**任务说明**
将从含有“Task: Click the”的那一行到含有“point(145,236)”的那一行（两端都算在内）列成编号清单，略去空行，只列这些行。答案中不要包含图片。

**待处理材料**
┄┄┄┄┄┄
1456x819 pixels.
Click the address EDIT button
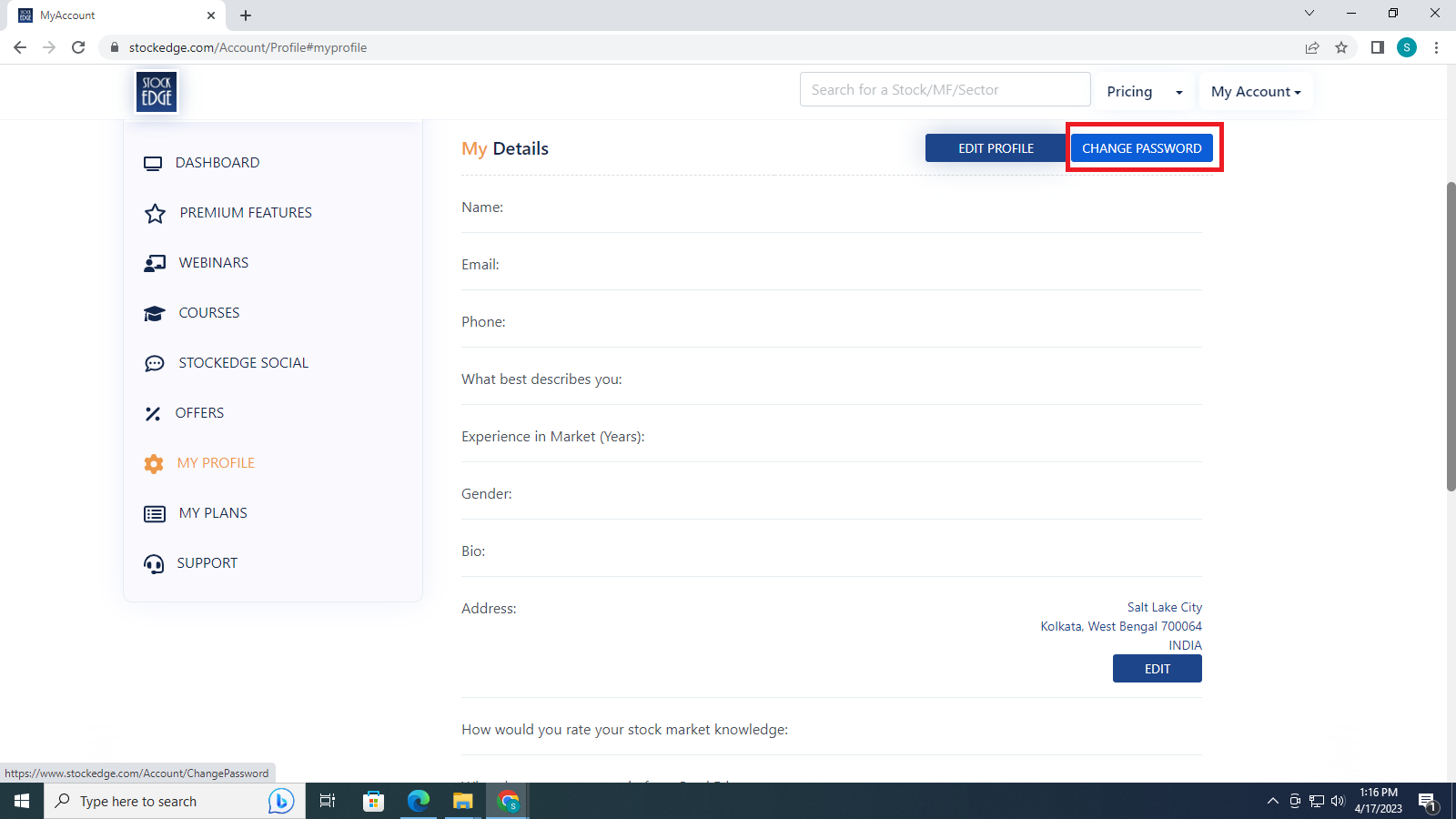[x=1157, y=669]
┄┄┄┄┄┄
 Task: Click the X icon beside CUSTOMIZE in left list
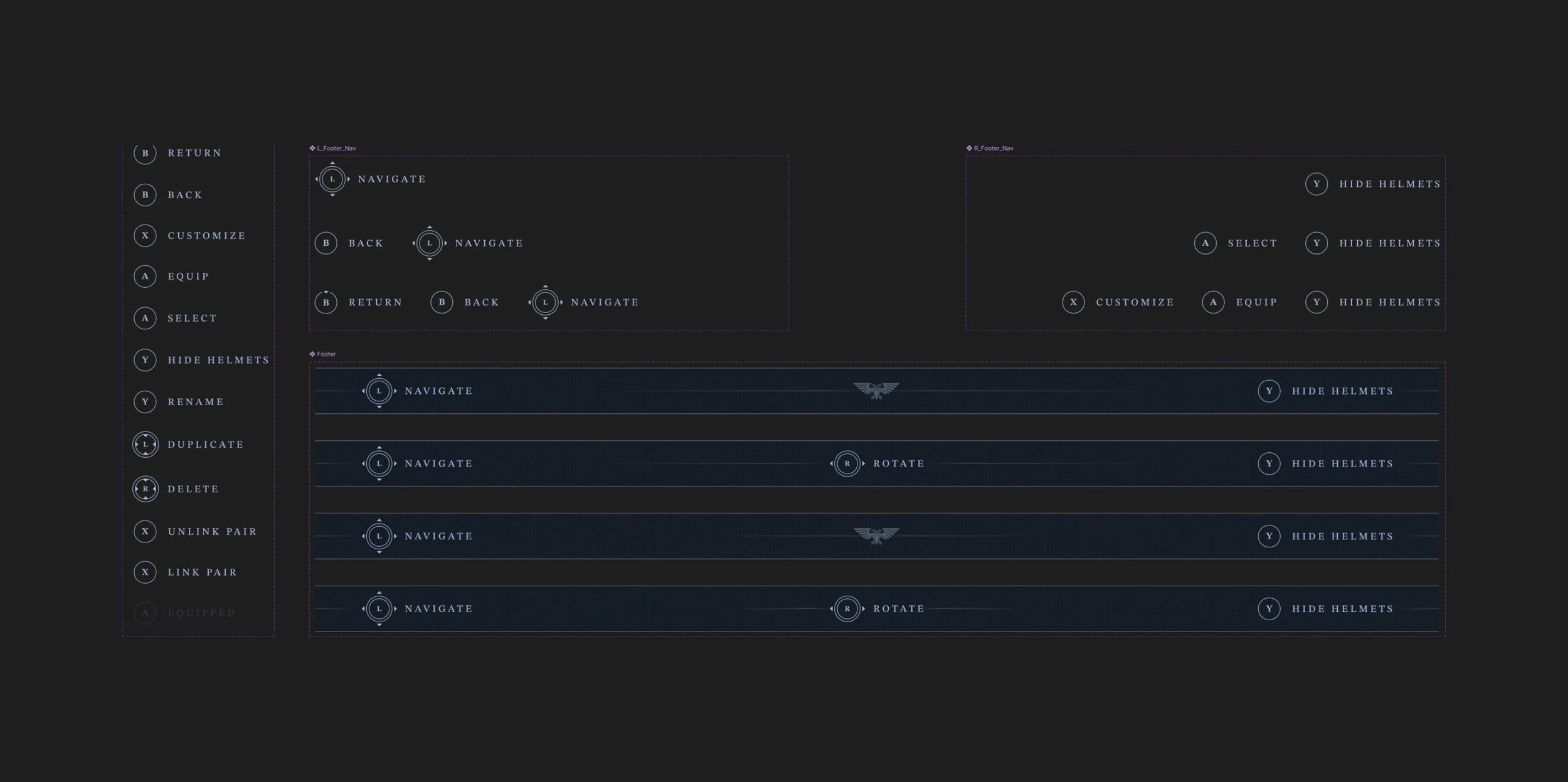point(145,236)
┄┄┄┄┄┄
**题目答案**
1.  Task: Click the X icon beside CUSTOMIZE in left list
2. point(145,236)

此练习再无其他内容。